# Machine Learning Project

This is the repository for the Masters thesis project on Reinforcement Learning from Human Feedback.

## Setting up

*Note: if you are using Windows, you will need to either use a Linux VM or WSL (see [WSL setup instructions](#setting-up-wsl-recommended-for-windows) below).*

### Setting up WSL (recommended for Windows)

1. Set up [WSL](https://learn.microsoft.com/en-us/windows/wsl/install)
1. Open WSL command line and clone the repo using it (to a path NOT starting with `/mnt/`) instead of using a Windows command prompt or PowerShell.

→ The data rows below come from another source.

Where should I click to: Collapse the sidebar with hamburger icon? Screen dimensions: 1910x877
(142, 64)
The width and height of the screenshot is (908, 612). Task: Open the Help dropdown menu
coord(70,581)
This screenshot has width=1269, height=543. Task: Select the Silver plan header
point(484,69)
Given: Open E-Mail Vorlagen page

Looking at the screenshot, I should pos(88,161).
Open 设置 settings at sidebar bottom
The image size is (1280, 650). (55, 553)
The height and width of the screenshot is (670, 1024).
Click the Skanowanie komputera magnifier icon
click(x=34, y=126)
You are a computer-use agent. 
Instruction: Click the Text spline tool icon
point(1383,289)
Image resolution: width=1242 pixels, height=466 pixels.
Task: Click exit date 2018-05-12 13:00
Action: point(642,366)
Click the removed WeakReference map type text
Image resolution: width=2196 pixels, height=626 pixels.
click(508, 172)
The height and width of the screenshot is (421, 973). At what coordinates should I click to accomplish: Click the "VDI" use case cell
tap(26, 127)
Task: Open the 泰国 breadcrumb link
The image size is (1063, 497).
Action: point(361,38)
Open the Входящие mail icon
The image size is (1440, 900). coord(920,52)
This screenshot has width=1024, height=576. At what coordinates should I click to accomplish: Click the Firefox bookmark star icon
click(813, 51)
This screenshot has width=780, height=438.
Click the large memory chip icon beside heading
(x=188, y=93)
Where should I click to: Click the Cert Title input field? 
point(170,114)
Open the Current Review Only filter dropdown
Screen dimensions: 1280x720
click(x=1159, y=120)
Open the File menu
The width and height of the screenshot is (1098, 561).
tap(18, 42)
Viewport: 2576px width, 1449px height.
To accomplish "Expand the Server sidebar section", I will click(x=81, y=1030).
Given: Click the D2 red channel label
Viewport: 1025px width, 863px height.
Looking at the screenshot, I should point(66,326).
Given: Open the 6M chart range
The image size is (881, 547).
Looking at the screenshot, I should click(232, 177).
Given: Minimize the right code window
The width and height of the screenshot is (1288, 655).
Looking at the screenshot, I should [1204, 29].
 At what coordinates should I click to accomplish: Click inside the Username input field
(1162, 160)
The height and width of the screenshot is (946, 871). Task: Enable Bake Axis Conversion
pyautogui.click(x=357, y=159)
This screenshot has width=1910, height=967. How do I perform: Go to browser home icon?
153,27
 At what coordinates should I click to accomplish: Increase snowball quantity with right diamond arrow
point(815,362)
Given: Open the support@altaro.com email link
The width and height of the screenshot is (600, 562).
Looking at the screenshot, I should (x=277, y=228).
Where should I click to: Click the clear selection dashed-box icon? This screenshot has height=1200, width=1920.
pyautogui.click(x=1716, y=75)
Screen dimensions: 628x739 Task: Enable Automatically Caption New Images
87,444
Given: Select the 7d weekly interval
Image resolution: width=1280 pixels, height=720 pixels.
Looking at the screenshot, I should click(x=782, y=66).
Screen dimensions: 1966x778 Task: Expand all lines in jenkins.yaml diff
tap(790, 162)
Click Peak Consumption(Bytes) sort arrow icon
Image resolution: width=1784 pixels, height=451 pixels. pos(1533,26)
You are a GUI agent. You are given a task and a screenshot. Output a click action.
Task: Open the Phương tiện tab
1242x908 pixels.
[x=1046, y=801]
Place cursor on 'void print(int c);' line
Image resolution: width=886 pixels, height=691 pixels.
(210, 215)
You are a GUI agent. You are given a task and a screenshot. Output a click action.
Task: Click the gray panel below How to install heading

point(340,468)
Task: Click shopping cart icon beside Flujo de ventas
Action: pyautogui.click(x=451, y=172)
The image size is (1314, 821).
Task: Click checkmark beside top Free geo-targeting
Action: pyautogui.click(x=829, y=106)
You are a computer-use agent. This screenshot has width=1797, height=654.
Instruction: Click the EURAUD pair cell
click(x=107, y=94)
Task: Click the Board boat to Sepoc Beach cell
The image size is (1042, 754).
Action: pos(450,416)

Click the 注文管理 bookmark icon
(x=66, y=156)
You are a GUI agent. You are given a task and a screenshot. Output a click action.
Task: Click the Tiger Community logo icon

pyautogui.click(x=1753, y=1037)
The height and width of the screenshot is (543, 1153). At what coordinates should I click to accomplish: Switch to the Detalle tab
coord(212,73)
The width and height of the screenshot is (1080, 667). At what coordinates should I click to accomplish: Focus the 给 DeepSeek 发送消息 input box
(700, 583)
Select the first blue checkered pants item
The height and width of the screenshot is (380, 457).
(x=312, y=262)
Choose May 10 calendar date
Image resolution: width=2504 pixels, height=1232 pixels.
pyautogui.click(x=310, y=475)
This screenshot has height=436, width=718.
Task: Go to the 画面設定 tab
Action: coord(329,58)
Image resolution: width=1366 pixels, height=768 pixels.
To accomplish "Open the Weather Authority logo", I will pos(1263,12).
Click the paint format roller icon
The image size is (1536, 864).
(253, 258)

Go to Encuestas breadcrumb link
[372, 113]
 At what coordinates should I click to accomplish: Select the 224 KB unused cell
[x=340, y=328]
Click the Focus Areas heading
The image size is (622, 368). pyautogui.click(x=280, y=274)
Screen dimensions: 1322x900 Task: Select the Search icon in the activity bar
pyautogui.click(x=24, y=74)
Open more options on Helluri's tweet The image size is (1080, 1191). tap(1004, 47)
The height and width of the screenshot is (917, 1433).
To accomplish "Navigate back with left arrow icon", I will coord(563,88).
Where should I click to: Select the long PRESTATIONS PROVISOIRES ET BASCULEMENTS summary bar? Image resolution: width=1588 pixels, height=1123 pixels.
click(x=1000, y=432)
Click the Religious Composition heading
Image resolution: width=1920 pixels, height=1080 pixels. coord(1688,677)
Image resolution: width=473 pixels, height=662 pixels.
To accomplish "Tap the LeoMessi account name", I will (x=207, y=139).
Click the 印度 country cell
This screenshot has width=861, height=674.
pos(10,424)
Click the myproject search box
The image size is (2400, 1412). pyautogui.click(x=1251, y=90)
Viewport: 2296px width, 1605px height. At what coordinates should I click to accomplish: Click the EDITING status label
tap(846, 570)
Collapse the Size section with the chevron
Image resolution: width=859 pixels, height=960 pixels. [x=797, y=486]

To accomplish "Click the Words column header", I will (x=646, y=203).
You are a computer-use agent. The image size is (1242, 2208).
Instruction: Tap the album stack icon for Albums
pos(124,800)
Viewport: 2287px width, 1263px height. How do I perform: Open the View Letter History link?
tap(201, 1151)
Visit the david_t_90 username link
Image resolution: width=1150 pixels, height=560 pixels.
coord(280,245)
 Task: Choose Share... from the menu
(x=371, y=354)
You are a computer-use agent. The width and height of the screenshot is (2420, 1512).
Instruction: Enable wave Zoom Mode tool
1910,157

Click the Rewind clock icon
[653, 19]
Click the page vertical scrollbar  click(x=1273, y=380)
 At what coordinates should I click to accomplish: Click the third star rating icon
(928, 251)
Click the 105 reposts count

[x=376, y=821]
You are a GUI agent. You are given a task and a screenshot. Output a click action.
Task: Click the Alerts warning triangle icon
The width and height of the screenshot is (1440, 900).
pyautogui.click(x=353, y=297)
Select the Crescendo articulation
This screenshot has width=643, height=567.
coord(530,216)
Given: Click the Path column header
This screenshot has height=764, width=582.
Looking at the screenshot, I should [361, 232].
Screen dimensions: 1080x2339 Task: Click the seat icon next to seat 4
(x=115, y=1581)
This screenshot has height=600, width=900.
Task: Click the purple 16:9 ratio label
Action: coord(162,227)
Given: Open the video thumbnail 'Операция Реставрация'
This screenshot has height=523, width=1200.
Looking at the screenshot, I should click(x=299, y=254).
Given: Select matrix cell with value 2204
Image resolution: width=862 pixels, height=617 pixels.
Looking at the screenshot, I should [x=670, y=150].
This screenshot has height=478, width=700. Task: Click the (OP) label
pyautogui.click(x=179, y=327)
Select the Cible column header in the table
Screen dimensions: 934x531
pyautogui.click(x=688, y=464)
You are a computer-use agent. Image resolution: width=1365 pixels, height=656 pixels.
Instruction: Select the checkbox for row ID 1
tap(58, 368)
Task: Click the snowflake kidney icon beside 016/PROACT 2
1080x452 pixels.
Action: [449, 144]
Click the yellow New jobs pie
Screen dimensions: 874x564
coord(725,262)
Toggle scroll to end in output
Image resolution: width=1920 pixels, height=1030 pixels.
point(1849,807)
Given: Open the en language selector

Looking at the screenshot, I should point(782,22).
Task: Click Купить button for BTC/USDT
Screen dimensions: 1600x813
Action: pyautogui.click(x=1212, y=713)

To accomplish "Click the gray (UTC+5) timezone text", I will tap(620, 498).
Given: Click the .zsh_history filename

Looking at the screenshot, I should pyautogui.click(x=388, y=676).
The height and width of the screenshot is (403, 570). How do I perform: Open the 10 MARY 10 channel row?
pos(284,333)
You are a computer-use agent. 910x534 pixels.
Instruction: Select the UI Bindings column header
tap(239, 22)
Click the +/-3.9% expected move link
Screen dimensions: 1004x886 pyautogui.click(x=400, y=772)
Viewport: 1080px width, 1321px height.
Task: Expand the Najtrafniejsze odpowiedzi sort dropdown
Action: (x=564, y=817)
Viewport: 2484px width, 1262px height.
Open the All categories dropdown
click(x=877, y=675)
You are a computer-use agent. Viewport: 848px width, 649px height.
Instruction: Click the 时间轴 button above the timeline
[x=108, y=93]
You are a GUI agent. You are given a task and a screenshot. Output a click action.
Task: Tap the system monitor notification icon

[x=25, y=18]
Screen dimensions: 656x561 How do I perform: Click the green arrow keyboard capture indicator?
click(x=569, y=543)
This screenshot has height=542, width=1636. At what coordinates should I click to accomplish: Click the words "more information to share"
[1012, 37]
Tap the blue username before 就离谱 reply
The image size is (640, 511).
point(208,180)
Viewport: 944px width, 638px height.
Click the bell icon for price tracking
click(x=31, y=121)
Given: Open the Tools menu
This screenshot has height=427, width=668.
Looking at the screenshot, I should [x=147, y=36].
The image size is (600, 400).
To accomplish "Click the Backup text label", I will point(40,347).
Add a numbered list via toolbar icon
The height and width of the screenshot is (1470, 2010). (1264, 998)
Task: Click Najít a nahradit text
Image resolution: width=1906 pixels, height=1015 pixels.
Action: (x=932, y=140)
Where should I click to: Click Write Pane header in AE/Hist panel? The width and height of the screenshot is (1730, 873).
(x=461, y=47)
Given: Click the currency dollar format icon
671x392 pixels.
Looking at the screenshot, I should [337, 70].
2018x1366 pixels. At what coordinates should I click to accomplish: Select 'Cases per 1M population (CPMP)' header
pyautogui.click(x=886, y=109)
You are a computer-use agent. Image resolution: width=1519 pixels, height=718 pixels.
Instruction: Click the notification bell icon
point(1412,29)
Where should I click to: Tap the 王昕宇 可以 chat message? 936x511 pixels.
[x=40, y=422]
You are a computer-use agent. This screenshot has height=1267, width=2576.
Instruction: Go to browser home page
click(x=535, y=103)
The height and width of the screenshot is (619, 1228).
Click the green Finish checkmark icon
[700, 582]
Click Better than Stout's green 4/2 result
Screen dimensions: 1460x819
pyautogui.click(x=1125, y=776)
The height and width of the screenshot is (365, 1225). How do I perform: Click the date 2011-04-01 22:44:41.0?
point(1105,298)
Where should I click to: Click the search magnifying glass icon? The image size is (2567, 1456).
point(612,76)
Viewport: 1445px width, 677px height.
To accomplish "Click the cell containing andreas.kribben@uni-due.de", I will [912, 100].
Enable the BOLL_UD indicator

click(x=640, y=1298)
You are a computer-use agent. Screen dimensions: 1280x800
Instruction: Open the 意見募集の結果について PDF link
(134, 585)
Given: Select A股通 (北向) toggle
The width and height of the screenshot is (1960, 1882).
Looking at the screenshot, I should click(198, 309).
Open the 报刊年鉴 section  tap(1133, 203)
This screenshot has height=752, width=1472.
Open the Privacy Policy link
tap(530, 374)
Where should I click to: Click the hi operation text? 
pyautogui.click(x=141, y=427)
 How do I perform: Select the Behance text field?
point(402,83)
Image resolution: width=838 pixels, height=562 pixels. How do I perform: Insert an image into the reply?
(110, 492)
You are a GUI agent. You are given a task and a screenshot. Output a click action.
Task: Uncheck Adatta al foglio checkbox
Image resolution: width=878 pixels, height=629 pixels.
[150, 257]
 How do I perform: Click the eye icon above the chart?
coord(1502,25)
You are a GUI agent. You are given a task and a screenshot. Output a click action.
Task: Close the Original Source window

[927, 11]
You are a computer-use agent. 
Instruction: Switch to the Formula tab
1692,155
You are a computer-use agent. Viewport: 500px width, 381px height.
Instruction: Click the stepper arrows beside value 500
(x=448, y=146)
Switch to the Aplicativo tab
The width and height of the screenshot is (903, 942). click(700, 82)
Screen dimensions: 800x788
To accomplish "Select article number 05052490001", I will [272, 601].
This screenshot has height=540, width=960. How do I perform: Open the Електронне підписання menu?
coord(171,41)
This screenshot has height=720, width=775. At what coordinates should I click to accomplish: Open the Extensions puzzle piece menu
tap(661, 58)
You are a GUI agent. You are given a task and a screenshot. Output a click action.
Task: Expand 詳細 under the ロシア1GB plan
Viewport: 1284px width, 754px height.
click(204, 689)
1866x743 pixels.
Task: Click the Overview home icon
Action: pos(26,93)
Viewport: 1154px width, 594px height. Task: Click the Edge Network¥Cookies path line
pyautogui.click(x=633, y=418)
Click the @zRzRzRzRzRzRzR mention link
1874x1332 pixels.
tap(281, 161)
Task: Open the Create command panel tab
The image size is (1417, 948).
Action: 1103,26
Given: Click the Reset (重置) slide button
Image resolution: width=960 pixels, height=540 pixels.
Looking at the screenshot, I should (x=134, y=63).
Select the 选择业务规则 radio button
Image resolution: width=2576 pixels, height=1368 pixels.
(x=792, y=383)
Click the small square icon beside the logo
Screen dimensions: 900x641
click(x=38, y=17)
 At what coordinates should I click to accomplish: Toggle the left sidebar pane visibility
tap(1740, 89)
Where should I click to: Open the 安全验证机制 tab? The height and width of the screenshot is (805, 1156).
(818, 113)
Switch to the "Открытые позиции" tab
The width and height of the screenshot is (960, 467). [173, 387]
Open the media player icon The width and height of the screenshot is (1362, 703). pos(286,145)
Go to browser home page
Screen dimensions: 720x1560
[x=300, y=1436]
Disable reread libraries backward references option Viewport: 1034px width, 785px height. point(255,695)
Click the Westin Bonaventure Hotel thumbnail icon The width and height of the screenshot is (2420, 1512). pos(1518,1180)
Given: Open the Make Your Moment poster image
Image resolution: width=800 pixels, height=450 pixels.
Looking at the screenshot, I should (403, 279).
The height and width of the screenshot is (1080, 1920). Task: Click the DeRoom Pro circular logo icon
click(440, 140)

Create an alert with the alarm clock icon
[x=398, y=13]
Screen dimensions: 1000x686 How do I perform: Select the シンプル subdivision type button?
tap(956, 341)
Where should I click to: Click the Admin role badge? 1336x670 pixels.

This will make the development environment faster.
1. Add `export DISPLAY=$(cat /etc/resolv.conf | grep nameserver | awk '{print $2}'):0` to your shell profile (e.g., to the end of `~/.bashrc` or `~/.zshrc` or similar) to enable WSL to open windows and display GUIs.
1. If you are using VSCode, run `code .` inside the project directory to open it (or if you've opened the project before, you can access it from `File -> Open Recent`). See [Open a WSL project in Visual Studio Code](https://learn.microsoft.com/en-us/windows/wsl/tutorials/wsl-vscode#open-a-wsl-project-in-visual-studio-code) for more details.
1. Do all further setup inside the WSL command line or from the terminal of VSCode opened from WSL.

### Installing dependencies

1. Install Python 3.11
1. Run `poetry install` in the project directory to install dependencies of the project. It will create a separate environment for this project and activate it every time you run a command with `poetry run`.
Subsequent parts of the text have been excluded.